ESQUECIDOS - CLTS 28
Onde estão as memórias, senão dentro de nosso âmago? Qual a razão das lembranças serem guardadas em compartimentos que se perdem em nosso cérebro? Talvez um convite seja a chance de encontrarmos algo desconhecido ou recomeçarmos um novo capítulo? É mais fácil deixar tudo para trás, mesmo sem conhecer o desfecho final da história. Se não nos fizermos presentes, nossa ausência se tornará irrelevante. Merecíamos mais atenção ou a vida é assim mesmo?
Na obscura e silenciosa vila de Santo Armelindo, onde as sombras pareciam ter vida própria e o tempo avançava lentamente, hesitando em seguir adiante, Rodrigo, com seus cabelos grisalhos e barba completamente branca, observava o movimento da roseira pela janela de sua casa humilde. Seu olhar cansado quase completamente escondido debaixo das sobrancelhas grossas, refletia uma vida de batalhas não vencidas e um destino que sempre parecia lhe escapar. Era uma noite fria de inverno quando a mensagem chegou: uma carta envelhecida e amassada, com uma caligrafia antiga e irregular, grudou no vidro à sua frente. Bastou abrir a janela para deixar o ar gélido entrar e pegar o papel. Antes de lê-lo, Rodrigo paralisou ao observar a madeira envelhecida da casa, o número da residência quase desaparecendo sob a ferrugem e as casinhas dos cachorros vazias. Fechou os olhos e recordou o dia em que pintava a casa com sua falecida esposa e seus quatro filhos. A memória do lugar, uma vez vibrante com cores e vida, era agora um fantasma do passado. Lembrava da casa colorida, das gargalhadas, dos latidos dos cães em volta das crianças... do passado.
Abriu os olhos e voltou ao presente.

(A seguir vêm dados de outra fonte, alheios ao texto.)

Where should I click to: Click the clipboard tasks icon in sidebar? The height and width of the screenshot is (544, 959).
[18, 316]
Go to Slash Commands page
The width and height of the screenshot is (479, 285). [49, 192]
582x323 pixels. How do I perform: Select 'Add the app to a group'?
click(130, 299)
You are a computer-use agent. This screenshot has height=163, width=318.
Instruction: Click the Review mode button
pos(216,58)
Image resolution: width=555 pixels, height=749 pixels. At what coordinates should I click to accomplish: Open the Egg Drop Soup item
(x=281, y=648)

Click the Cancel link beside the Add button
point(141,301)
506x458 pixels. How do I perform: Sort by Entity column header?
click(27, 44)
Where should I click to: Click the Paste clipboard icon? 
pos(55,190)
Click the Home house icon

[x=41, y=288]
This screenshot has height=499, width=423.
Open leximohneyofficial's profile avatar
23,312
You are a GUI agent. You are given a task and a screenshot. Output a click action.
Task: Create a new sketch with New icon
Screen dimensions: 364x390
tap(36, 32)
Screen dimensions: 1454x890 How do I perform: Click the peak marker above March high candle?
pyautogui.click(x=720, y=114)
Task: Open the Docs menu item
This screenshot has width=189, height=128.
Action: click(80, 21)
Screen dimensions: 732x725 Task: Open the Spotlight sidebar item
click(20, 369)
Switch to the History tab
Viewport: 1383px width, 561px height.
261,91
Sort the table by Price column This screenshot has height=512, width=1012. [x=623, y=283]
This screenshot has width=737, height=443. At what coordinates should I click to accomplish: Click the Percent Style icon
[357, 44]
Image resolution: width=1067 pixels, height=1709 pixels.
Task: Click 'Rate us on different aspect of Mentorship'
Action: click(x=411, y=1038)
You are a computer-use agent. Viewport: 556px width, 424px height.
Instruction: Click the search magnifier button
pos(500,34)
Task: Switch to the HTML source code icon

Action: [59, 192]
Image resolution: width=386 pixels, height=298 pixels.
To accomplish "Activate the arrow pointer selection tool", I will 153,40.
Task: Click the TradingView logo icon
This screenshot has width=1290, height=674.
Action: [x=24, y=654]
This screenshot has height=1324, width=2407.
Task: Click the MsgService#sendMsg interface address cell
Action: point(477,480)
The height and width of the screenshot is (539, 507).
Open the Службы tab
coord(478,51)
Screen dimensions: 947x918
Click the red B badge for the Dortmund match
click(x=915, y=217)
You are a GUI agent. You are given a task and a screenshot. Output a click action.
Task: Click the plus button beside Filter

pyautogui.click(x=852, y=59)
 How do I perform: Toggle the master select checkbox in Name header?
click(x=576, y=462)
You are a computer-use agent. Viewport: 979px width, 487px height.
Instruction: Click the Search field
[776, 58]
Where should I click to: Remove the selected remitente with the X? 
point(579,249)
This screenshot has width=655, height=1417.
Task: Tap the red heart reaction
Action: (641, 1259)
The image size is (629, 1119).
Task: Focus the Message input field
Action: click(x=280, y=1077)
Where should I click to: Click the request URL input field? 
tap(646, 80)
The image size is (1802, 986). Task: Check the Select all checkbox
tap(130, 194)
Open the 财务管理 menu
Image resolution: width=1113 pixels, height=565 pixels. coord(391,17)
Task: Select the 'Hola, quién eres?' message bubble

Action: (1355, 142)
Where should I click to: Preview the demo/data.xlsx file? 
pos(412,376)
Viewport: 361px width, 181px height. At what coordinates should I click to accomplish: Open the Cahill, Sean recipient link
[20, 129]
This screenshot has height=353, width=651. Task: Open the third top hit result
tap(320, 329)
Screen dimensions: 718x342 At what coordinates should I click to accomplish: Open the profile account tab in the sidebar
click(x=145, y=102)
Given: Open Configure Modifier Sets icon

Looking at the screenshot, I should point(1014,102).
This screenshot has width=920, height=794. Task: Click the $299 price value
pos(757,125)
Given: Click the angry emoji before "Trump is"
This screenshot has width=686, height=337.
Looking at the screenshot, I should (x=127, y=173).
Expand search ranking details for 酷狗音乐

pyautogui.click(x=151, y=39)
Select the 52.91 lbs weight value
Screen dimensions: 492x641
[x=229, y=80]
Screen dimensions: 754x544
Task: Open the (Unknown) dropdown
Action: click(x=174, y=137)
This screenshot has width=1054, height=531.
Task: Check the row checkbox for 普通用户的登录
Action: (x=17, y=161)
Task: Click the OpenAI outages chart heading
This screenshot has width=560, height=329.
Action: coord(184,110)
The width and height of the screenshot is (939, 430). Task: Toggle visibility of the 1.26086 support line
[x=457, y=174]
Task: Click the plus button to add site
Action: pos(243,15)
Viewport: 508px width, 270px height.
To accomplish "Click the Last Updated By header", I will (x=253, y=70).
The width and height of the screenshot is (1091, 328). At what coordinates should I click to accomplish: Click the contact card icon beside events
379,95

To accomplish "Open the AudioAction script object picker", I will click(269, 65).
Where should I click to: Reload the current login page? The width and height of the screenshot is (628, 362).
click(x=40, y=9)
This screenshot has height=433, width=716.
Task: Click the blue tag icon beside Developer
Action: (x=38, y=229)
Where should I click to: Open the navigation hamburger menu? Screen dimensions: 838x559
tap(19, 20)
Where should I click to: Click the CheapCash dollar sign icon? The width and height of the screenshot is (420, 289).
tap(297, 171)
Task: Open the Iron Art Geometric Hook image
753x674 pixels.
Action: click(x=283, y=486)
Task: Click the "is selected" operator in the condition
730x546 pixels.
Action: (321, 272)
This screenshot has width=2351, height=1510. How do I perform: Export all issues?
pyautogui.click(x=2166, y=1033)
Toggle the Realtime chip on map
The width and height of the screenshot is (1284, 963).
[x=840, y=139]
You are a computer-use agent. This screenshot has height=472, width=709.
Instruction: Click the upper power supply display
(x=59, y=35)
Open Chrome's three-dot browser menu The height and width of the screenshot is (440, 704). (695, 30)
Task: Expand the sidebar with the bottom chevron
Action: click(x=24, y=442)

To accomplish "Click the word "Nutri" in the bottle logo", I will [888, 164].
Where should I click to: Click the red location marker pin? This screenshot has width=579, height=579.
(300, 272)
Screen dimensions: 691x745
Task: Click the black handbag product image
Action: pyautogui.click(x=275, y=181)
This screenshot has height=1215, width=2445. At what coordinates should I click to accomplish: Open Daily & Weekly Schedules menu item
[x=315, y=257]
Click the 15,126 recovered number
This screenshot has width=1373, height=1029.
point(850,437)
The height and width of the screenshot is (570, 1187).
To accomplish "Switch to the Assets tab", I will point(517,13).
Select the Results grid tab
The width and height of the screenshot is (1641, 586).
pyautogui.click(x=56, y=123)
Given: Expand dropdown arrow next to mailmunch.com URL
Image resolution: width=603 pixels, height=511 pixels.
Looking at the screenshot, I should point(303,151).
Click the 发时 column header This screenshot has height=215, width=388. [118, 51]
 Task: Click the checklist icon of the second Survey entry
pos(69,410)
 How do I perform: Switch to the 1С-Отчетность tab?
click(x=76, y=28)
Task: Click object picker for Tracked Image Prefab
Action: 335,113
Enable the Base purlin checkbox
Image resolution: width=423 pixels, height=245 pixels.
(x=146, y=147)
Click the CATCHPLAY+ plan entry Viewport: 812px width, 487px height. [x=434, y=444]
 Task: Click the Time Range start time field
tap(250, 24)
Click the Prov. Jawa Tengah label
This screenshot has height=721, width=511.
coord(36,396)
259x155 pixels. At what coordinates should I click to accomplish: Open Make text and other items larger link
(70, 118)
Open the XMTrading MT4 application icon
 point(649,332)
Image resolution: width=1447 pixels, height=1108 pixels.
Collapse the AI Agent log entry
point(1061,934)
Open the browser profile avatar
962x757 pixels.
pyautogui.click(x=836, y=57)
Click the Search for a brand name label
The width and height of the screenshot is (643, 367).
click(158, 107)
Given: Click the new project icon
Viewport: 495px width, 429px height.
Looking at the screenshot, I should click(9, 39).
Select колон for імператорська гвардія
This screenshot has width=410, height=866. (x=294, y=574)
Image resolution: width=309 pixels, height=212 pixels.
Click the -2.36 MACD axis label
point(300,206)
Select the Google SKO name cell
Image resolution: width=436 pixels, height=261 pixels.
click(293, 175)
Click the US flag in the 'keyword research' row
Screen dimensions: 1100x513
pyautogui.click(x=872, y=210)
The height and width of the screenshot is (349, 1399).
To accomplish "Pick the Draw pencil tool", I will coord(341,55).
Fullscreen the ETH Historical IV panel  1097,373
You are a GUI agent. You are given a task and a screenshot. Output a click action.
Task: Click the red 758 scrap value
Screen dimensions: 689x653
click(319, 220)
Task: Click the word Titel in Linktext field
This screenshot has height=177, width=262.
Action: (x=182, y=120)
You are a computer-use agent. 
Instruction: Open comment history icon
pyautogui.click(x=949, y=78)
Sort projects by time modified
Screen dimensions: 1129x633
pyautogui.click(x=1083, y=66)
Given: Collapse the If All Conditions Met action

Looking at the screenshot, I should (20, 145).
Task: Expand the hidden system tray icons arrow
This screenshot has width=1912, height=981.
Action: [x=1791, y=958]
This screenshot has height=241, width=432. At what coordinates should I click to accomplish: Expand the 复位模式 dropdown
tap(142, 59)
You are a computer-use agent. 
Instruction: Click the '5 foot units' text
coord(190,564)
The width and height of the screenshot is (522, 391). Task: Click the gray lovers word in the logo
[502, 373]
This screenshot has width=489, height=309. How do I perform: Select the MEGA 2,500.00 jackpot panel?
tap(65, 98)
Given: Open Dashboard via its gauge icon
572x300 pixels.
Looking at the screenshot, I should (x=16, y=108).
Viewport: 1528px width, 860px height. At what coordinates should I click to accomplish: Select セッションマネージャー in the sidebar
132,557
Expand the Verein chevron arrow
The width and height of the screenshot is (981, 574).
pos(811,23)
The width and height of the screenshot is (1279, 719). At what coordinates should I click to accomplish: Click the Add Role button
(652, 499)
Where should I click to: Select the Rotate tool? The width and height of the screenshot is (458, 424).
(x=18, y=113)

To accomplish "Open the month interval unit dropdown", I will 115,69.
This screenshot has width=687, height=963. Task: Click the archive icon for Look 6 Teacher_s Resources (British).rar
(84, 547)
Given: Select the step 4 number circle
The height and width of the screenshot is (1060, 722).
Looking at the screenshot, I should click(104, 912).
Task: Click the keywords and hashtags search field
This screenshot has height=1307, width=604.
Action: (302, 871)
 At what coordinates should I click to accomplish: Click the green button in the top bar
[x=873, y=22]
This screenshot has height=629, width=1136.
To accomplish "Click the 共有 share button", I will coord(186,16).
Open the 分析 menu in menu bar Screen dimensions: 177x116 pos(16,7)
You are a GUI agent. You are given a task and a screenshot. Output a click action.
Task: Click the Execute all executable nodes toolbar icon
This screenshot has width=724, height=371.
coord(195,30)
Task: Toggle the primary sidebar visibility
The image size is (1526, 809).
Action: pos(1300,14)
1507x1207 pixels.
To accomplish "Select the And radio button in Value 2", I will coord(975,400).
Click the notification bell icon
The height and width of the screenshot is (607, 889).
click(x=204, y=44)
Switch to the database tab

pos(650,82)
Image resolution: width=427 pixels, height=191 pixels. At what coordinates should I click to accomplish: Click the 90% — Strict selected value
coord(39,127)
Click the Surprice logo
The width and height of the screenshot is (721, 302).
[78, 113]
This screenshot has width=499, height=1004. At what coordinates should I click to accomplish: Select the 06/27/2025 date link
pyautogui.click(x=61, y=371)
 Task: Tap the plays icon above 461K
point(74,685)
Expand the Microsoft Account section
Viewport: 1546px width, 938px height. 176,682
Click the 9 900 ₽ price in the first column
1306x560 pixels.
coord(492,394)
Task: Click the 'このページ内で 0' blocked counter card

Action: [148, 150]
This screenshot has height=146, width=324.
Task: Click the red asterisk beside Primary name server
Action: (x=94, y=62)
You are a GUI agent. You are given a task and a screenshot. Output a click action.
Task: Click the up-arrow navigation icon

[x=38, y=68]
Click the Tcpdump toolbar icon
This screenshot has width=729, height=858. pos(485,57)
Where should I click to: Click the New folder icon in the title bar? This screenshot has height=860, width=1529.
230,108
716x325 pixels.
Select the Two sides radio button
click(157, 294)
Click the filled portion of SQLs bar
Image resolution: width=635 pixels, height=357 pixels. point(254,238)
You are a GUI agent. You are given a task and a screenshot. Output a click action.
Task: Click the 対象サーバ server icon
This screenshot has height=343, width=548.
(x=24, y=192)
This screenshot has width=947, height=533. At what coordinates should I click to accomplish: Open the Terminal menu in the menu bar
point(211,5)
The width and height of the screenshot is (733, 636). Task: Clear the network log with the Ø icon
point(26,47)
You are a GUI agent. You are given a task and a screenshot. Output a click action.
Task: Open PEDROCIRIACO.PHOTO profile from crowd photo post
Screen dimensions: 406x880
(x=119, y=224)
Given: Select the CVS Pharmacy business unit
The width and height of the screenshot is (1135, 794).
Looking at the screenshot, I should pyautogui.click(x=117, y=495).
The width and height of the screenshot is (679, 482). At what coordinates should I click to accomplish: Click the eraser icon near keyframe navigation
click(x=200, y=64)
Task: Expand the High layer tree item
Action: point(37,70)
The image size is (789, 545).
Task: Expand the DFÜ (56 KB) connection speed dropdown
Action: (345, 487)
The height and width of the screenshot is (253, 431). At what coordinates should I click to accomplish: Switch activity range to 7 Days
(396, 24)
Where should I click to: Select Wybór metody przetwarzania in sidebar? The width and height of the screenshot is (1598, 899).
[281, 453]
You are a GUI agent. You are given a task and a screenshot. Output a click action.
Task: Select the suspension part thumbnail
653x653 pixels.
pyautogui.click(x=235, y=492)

Estendeu o papel sobre a perna, colocou-o sob o velho castiçal que piscava insistentemente e, com dificuldade devido à falta de óculos, leu em voz alta:
"Rodrigo, venha até a Ponte Eterna. Sua presença se faz necessária."
Poucas palavras, mas o impacto foi imenso para o homem que há muito vivia sozinho. Os amigos pareciam ter se afastado, e a família não fazia mais questão de manter contato. Entendia a evolução que trazia mais trabalho e ausência. Seus filhos cuidavam dos netos e de suas próprias responsabilidades. Talvez o visitassem no próximo Natal ou no seguinte.
“A vida é corrida!” Repetia para si mesmo.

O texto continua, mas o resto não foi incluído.